Il est établi que le lien de subordination ne disparaît pas si le mandataire n’a pas été doté de pouvoir plus étendus ou si les fonctions techniques n’ont pas été absorbées par le mandat social.
Les statuts de la société hôtelière ouest Paris Shop produits aux débats ne mentionnent pas M. X Z comme détenteur de parts sociales.

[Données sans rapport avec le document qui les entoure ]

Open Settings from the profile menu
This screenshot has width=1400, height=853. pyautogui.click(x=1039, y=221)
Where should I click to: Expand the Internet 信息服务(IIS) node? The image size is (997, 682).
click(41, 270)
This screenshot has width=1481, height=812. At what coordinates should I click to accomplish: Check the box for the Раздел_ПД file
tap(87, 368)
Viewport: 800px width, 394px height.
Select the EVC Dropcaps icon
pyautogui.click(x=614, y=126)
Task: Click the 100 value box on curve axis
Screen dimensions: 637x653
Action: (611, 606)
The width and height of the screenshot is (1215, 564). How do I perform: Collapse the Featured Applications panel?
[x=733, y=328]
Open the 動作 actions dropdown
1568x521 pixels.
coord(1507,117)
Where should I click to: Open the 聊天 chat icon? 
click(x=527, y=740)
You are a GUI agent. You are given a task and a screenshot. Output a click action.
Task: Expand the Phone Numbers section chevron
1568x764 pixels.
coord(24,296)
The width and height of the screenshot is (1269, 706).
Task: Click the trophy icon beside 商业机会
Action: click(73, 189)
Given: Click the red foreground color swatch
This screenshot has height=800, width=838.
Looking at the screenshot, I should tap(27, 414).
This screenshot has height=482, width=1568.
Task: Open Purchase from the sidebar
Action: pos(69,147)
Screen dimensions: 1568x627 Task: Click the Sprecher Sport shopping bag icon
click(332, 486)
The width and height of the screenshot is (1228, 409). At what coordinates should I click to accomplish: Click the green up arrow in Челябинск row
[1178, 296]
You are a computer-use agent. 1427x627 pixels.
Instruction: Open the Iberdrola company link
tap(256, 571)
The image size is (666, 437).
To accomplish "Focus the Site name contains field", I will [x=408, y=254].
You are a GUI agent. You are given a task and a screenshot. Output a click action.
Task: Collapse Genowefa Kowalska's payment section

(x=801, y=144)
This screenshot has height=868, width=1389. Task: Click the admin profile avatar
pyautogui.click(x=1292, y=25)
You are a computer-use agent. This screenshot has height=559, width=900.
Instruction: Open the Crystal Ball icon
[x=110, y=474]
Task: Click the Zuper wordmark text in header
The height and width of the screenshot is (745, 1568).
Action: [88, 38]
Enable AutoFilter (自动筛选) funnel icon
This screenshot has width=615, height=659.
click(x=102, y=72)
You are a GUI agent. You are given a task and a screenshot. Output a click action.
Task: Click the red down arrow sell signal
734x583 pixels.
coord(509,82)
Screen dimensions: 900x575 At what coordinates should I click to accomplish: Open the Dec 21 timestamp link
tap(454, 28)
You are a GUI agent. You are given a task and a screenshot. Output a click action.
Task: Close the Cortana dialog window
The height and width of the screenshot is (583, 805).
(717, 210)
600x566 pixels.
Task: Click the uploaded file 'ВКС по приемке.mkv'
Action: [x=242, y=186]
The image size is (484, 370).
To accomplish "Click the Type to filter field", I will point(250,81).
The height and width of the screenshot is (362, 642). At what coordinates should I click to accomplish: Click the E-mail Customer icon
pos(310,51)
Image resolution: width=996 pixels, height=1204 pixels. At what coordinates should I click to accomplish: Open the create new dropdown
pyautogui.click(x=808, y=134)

Il résulte d’une attestation de Mme B C en date du 15 janvier 2019 que « M. X
Z était en contact permanent avec sa hiérarchie, à savoir M. Y ; qu’il assurait des
fonctions de réceptionniste plusieurs heures par semaine et effectuait des remplacements à la
réception de l’hôtel ; qu’il servait parfois les petits déjeuners et assurait également le contrôle des
chambres et l’entretien général de l’hôtel et du restaurant » ; qu’une autre attestation du 21 janvier
2019 de M. D E, salarié au sein de l’hôtel, précise que « M. Z était responsable
de la salle de restaurant puisqu’il assurait la séance du midi régulièrement et souvent le service du
soir » ; que ces activités professionnelles caractérisent des fonctions différentes de celles d’un gérant
démontrant également que M. X Z, rendait compte de son activité et relevait d’un contrat
de travail.
En mars 2018, M. X Z percevait un salaire brut de base au titre de ses fonctions de
directeur pour un montant de 4.057,80 euros pour 151h87 heures de travail mais également dès 2015,
une indemnité au titre de son mandat social de gérant pour un montant mensuel de 200 euros, ces
deux montants étant mentionnés sur les bulletins de paie, ce qui caractérise deux fonctions
différentes.
Que ces éléments caractérisent à la fois l’existence d’un contrat de travail et celle d’un mandat social
sans qu’il y ait confusion des fonctions.
En conséquence, il y a lieu de considérer que M. X Z était salarié de l’entreprise et doit
être admis au régime de l’assurance chômage à compter du 21 juillet 2019, cette date n’étant plus
contestée par les parties.
Sur l’article 700 du code de procédure civile et les dépens
POLE EMPLOI succombant à l’instance sera condamné à verser à M. X Z la somme de
1.500 euros au titre de l’article 700 du code de procédure civile et supportera les entiers dépens.
PAR CES MOTIFS,
La cour, statuant par arrêt contradictoire par mise à disposition au greffe,
Confirme en toutes ses dispositions le jugement entrepris,
Condamne POLE EMPLOI à payer à M. X Z la somme de 1.500 euros au titre de l’article 700 du code de procédure civile,
Condamne POLE EMPLOI aux dépens d’appel.